機械翻訳と夏の日の思い出

初めて機械翻訳に触れたのは中学何年だかの夏の終わりだった。夏休みの英語の宿題は退屈で仕方がなかった。

僕が入力した日本語から生まれた英文は知らない単語だらけで、それが正しいかどうかはよく分からなかったけれど、回答欄に難しい単語を書くのは少しカッコイイことのような気がしたのでそのまま写して提出した。

今日は機械翻訳システムの話をしようと思う。宿題の再提出を告げられる生徒が一人でも減る未来を願いながら。

ある英文を日本語に訳すことを考えよう。

英語と日本語は語順が違うので、文頭から順に対応する単語を並べても正しい翻訳にはならない。真面目に翻訳するためには、前後の単語や前後の文を考慮して英文の意味を捉える必要がある。

さて、英文に目を通し終えたとしよう。どの文、どの単語から訳し始めるかはセンスの見せ所である。翻訳文の書き出しを決めるためには、「文頭」という文脈において、英文のどの語に注目すると良いか考えなければならない。思案の末、翻訳文の一単語目を決めたとする。次は二単語目である。初めの単語は決めたので、それに続く語として相応しく、かつ英文の意味を反映したものを二単語目に選ぶ。以降、このプロセスを繰り返すことで翻訳文は作られる。

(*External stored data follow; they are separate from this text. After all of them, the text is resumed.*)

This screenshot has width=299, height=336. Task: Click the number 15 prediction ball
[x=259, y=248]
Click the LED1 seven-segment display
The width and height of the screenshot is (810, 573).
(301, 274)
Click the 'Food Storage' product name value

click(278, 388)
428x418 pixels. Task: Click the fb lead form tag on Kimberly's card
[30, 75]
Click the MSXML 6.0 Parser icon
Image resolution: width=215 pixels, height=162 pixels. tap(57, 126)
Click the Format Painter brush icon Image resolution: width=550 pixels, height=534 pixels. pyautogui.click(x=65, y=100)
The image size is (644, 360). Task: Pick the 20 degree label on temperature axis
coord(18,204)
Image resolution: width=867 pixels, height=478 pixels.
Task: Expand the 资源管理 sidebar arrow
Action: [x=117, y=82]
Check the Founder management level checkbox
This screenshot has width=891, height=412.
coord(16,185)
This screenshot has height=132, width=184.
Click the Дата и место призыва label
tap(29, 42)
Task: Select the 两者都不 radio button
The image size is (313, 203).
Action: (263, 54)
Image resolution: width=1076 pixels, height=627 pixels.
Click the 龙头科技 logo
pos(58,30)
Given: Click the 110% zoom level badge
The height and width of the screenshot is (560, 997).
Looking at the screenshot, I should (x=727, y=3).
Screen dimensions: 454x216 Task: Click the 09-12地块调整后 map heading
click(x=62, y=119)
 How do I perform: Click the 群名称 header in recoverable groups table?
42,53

Attention-based Neural Machine Translationは、まさにこのようなプロセスで翻訳を解く機械翻訳のモデルである。このモデルはエンコーダ、デコーダ、アテンションの3つのモジュールで構成されている。エンコーダは入力文（翻訳元の文）を読みこんで各単語の表現（annotation vector）を得る。アテンションは出力文（翻訳先の文）の文脈に基づいて入力文の各単語に対する注目度（attention）を計算する機構で、annotation vectorはattentionで重み付けされた後に足し合わされる（context vector）。デコーダは出力文の文脈とcontext vectorに基づいて翻訳文の続きを出力する。

最も基本的なAttention-based NMTモデルである[Bahdanau+, 2014]を実装する。実装にはChainerを使った。その他の開発環境の詳細についてはGithubを参照してほしい。

モデル全体の枠組み

Seq2seqクラスは翻訳モデルのインタフェースとして外部から入力を受け取る。 __call__関数は、入力文と出力文のペアを受け取り、入力文から生成した翻訳文と出力文の誤差を計算する。 translate関数は、入力文のみを受け取り、翻訳文を生成する。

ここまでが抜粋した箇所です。